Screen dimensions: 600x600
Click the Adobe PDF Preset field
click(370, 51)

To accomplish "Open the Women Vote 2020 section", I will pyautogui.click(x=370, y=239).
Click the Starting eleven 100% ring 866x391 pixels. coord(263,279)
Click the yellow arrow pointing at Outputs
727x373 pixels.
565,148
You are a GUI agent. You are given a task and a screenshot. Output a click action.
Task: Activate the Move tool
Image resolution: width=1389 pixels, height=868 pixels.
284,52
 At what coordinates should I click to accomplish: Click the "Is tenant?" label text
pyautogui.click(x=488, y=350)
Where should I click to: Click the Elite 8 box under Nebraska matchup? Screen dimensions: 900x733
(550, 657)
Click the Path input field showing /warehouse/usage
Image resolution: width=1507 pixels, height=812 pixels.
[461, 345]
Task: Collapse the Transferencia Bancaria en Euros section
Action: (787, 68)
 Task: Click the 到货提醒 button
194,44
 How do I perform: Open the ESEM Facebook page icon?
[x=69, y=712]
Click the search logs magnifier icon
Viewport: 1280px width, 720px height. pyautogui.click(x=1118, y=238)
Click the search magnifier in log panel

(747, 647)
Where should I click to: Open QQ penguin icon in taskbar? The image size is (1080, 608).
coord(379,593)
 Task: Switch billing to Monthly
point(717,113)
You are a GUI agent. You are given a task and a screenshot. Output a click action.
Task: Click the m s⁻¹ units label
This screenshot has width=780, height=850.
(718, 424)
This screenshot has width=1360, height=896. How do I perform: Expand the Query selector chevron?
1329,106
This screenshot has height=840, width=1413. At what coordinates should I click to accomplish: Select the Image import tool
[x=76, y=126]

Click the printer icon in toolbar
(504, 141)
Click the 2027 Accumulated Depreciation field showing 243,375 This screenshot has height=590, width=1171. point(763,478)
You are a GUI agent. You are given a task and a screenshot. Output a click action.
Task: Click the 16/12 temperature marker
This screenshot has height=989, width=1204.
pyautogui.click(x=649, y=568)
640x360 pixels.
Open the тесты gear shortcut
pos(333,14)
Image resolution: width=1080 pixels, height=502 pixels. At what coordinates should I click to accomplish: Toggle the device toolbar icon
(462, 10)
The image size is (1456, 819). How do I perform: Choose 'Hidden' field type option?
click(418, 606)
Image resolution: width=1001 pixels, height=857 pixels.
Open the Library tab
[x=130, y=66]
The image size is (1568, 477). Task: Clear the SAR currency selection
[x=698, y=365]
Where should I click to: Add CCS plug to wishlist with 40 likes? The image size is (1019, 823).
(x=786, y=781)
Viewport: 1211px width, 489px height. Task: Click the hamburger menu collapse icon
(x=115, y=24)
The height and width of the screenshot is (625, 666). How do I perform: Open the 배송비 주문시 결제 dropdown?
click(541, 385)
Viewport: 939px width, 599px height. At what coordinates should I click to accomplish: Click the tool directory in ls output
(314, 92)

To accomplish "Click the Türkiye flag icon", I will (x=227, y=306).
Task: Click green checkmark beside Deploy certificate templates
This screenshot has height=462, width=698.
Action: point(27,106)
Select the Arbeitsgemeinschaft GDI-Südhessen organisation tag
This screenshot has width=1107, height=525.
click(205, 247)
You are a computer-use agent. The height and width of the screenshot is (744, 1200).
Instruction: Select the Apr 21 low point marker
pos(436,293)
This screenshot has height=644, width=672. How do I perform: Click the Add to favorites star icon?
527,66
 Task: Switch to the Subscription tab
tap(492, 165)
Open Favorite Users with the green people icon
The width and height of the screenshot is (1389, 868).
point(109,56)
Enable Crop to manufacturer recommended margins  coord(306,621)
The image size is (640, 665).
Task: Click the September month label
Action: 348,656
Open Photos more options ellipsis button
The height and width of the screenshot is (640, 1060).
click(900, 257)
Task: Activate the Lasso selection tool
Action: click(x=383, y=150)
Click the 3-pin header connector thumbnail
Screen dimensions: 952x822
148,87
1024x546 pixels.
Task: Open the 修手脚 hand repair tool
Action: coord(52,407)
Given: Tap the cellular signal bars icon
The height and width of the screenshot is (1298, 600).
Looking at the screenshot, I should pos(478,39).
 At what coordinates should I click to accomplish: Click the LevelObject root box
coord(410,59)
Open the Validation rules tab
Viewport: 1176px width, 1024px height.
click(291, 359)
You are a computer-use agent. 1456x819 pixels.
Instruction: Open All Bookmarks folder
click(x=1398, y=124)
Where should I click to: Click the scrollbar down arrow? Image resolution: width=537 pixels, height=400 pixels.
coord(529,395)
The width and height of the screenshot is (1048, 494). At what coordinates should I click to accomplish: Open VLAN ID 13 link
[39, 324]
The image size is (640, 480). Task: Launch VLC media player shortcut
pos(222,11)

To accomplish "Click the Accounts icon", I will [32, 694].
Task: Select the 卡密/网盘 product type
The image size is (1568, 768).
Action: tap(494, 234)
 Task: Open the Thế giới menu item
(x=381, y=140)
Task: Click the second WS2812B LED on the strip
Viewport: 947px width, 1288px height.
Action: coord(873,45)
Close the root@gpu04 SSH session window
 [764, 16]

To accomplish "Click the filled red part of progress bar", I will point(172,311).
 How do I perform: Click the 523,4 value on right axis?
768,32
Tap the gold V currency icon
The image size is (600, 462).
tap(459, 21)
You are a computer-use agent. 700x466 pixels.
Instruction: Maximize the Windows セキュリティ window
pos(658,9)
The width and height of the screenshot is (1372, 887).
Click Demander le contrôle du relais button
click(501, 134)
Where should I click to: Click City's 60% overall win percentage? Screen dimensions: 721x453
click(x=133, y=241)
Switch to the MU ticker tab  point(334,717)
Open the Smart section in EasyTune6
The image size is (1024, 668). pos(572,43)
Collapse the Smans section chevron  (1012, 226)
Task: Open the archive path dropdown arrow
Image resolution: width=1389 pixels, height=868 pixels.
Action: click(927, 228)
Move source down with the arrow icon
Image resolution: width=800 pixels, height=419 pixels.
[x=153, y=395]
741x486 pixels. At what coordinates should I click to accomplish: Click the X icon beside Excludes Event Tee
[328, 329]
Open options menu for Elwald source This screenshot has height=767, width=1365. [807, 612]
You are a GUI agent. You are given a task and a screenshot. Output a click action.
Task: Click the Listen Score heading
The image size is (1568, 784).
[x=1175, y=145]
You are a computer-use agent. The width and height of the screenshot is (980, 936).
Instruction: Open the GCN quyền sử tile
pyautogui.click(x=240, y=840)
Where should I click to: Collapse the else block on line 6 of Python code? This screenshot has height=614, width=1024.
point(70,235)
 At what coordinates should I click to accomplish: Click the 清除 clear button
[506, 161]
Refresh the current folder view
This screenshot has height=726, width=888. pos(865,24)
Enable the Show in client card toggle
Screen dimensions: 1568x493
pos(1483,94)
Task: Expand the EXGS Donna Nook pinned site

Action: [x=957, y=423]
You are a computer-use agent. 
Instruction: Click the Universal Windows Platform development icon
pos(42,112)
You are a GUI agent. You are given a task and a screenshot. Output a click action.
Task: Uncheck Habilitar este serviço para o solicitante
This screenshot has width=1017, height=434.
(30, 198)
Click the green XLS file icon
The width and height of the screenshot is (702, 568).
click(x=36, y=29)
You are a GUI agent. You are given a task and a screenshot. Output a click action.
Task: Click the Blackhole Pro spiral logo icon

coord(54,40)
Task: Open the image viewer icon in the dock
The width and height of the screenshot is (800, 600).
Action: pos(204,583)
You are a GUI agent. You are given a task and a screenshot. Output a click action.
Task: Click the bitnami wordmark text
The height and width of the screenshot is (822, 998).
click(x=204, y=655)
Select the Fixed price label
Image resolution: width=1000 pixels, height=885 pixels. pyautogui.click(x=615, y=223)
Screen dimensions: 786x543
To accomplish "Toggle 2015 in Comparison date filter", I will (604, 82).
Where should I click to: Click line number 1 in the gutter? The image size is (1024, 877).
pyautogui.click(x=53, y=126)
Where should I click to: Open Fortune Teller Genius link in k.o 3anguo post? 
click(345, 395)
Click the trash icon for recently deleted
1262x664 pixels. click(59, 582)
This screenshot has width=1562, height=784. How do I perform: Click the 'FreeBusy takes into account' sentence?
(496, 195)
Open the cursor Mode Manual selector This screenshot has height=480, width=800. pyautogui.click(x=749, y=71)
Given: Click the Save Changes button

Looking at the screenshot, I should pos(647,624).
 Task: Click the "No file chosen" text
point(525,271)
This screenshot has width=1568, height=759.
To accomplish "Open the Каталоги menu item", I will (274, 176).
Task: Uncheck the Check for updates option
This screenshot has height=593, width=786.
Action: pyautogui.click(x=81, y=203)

══════

Brief:
Copy out the data word for word, starting at its first line and ending at the line that contains "point(717,113)", with both of those lines included.

Output of the exercise:
Screen dimensions: 600x600
Click the Adobe PDF Preset field
click(370, 51)

To accomplish "Open the Women Vote 2020 section", I will pyautogui.click(x=370, y=239).
Click the Starting eleven 100% ring 866x391 pixels. coord(263,279)
Click the yellow arrow pointing at Outputs
727x373 pixels.
565,148
You are a GUI agent. You are given a task and a screenshot. Output a click action.
Task: Activate the Move tool
Image resolution: width=1389 pixels, height=868 pixels.
284,52
 At what coordinates should I click to accomplish: Click the "Is tenant?" label text
pyautogui.click(x=488, y=350)
Where should I click to: Click the Elite 8 box under Nebraska matchup? Screen dimensions: 900x733
(550, 657)
Click the Path input field showing /warehouse/usage
Image resolution: width=1507 pixels, height=812 pixels.
[461, 345]
Task: Collapse the Transferencia Bancaria en Euros section
Action: (787, 68)
 Task: Click the 到货提醒 button
194,44
 How do I perform: Open the ESEM Facebook page icon?
[x=69, y=712]
Click the search logs magnifier icon
Viewport: 1280px width, 720px height. pyautogui.click(x=1118, y=238)
Click the search magnifier in log panel

(747, 647)
Where should I click to: Open QQ penguin icon in taskbar? The image size is (1080, 608).
coord(379,593)
 Task: Switch billing to Monthly
point(717,113)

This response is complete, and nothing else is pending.